■ **WHAT YOU ARE ASKED TO DO**
Copy out the entries below, swapping "Tiramisu" for "Cheesecake" and keeping everything else the same.

[start]

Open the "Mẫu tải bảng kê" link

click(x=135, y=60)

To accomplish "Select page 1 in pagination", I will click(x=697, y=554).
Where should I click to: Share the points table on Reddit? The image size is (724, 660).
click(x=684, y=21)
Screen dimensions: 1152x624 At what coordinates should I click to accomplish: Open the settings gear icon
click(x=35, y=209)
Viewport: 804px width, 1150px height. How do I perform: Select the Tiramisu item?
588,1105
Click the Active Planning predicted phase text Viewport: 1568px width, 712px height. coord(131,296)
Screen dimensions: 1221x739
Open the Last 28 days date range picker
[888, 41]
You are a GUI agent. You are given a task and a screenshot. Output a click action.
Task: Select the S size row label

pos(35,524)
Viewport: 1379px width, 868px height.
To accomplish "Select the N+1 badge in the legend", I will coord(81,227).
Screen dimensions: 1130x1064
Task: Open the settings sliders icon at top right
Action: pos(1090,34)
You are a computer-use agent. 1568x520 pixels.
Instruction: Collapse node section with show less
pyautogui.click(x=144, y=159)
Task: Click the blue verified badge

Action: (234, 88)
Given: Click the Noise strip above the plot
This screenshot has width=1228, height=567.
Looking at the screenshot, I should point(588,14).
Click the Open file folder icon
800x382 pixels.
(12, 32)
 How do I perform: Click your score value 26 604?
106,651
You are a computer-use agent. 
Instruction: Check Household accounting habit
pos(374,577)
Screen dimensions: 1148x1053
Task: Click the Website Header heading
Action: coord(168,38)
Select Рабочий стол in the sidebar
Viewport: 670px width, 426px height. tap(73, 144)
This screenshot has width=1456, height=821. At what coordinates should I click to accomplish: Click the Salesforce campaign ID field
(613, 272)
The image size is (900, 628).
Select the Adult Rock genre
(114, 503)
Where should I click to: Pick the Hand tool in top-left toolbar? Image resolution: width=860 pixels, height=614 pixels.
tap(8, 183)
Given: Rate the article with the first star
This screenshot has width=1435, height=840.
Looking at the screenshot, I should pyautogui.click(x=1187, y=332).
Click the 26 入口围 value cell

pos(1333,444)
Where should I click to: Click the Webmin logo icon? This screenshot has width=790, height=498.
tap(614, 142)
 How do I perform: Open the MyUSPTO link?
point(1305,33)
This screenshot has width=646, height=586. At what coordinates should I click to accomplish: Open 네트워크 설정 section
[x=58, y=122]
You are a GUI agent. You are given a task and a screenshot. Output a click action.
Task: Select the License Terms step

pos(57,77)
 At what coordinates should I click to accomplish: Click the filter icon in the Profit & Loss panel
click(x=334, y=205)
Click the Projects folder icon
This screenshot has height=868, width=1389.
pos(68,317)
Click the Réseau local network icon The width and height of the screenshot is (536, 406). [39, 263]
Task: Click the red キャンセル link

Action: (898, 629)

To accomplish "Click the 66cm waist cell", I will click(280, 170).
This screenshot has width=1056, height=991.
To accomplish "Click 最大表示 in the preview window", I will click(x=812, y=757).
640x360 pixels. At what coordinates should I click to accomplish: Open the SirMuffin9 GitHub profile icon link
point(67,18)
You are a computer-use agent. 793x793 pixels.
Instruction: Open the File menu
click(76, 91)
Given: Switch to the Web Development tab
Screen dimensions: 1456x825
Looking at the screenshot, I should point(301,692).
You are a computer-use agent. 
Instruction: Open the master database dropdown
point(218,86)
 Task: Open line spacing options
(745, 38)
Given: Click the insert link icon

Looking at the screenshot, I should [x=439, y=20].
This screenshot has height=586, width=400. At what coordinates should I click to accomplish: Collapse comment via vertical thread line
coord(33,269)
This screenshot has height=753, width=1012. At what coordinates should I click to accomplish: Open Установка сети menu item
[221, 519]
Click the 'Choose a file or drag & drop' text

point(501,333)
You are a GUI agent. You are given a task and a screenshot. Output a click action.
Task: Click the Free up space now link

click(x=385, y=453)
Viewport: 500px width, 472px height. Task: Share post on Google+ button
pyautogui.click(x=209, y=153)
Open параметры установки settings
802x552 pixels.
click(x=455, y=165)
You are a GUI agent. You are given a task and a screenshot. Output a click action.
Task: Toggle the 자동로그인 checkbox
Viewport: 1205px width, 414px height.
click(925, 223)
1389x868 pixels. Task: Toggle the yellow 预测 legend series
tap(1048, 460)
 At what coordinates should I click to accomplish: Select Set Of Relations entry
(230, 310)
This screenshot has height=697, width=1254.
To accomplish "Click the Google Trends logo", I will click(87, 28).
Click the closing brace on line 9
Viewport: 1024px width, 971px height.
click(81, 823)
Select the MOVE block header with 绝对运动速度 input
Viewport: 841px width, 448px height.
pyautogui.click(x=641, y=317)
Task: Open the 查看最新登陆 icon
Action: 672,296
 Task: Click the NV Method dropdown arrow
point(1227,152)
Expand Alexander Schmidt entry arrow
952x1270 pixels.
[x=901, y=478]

[end]

■ **ANSWER TO THE PROBLEM**
Open the "Mẫu tải bảng kê" link

click(x=135, y=60)

To accomplish "Select page 1 in pagination", I will click(x=697, y=554).
Where should I click to: Share the points table on Reddit? The image size is (724, 660).
click(x=684, y=21)
Screen dimensions: 1152x624 At what coordinates should I click to accomplish: Open the settings gear icon
click(x=35, y=209)
Viewport: 804px width, 1150px height. How do I perform: Select the Cheesecake item?
588,1105
Click the Active Planning predicted phase text Viewport: 1568px width, 712px height. coord(131,296)
Screen dimensions: 1221x739
Open the Last 28 days date range picker
[888, 41]
You are a GUI agent. You are given a task and a screenshot. Output a click action.
Task: Select the S size row label

pos(35,524)
Viewport: 1379px width, 868px height.
To accomplish "Select the N+1 badge in the legend", I will coord(81,227).
Screen dimensions: 1130x1064
Task: Open the settings sliders icon at top right
Action: pos(1090,34)
You are a computer-use agent. 1568x520 pixels.
Instruction: Collapse node section with show less
pyautogui.click(x=144, y=159)
Task: Click the blue verified badge

Action: (234, 88)
Given: Click the Noise strip above the plot
This screenshot has width=1228, height=567.
Looking at the screenshot, I should point(588,14).
Click the Open file folder icon
800x382 pixels.
(12, 32)
 How do I perform: Click your score value 26 604?
106,651
You are a computer-use agent. 
Instruction: Check Household accounting habit
pos(374,577)
Screen dimensions: 1148x1053
Task: Click the Website Header heading
Action: coord(168,38)
Select Рабочий стол in the sidebar
Viewport: 670px width, 426px height. tap(73, 144)
This screenshot has width=1456, height=821. At what coordinates should I click to accomplish: Click the Salesforce campaign ID field
(613, 272)
The image size is (900, 628).
Select the Adult Rock genre
(114, 503)
Where should I click to: Pick the Hand tool in top-left toolbar? Image resolution: width=860 pixels, height=614 pixels.
tap(8, 183)
Given: Rate the article with the first star
This screenshot has width=1435, height=840.
Looking at the screenshot, I should pyautogui.click(x=1187, y=332).
Click the 26 入口围 value cell

pos(1333,444)
Where should I click to: Click the Webmin logo icon? This screenshot has width=790, height=498.
tap(614, 142)
 How do I perform: Open the MyUSPTO link?
point(1305,33)
This screenshot has width=646, height=586. At what coordinates should I click to accomplish: Open 네트워크 설정 section
[x=58, y=122]
You are a GUI agent. You are given a task and a screenshot. Output a click action.
Task: Select the License Terms step

pos(57,77)
 At what coordinates should I click to accomplish: Click the filter icon in the Profit & Loss panel
click(x=334, y=205)
Click the Projects folder icon
This screenshot has height=868, width=1389.
pos(68,317)
Click the Réseau local network icon The width and height of the screenshot is (536, 406). [39, 263]
Task: Click the red キャンセル link

Action: (898, 629)

To accomplish "Click the 66cm waist cell", I will click(280, 170).
This screenshot has width=1056, height=991.
To accomplish "Click 最大表示 in the preview window", I will click(x=812, y=757).
640x360 pixels. At what coordinates should I click to accomplish: Open the SirMuffin9 GitHub profile icon link
point(67,18)
You are a computer-use agent. 793x793 pixels.
Instruction: Open the File menu
click(76, 91)
Given: Switch to the Web Development tab
Screen dimensions: 1456x825
Looking at the screenshot, I should point(301,692).
You are a computer-use agent. 
Instruction: Open the master database dropdown
point(218,86)
 Task: Open line spacing options
(745, 38)
Given: Click the insert link icon

Looking at the screenshot, I should [x=439, y=20].
This screenshot has height=586, width=400. At what coordinates should I click to accomplish: Collapse comment via vertical thread line
coord(33,269)
This screenshot has height=753, width=1012. At what coordinates should I click to accomplish: Open Установка сети menu item
[221, 519]
Click the 'Choose a file or drag & drop' text

point(501,333)
You are a GUI agent. You are given a task and a screenshot. Output a click action.
Task: Click the Free up space now link

click(x=385, y=453)
Viewport: 500px width, 472px height. Task: Share post on Google+ button
pyautogui.click(x=209, y=153)
Open параметры установки settings
802x552 pixels.
click(x=455, y=165)
You are a GUI agent. You are given a task and a screenshot. Output a click action.
Task: Toggle the 자동로그인 checkbox
Viewport: 1205px width, 414px height.
click(925, 223)
1389x868 pixels. Task: Toggle the yellow 预测 legend series
tap(1048, 460)
 At what coordinates should I click to accomplish: Select Set Of Relations entry
(230, 310)
This screenshot has height=697, width=1254.
To accomplish "Click the Google Trends logo", I will click(87, 28).
Click the closing brace on line 9
Viewport: 1024px width, 971px height.
click(81, 823)
Select the MOVE block header with 绝对运动速度 input
Viewport: 841px width, 448px height.
pyautogui.click(x=641, y=317)
Task: Open the 查看最新登陆 icon
Action: 672,296
 Task: Click the NV Method dropdown arrow
point(1227,152)
Expand Alexander Schmidt entry arrow
952x1270 pixels.
[x=901, y=478]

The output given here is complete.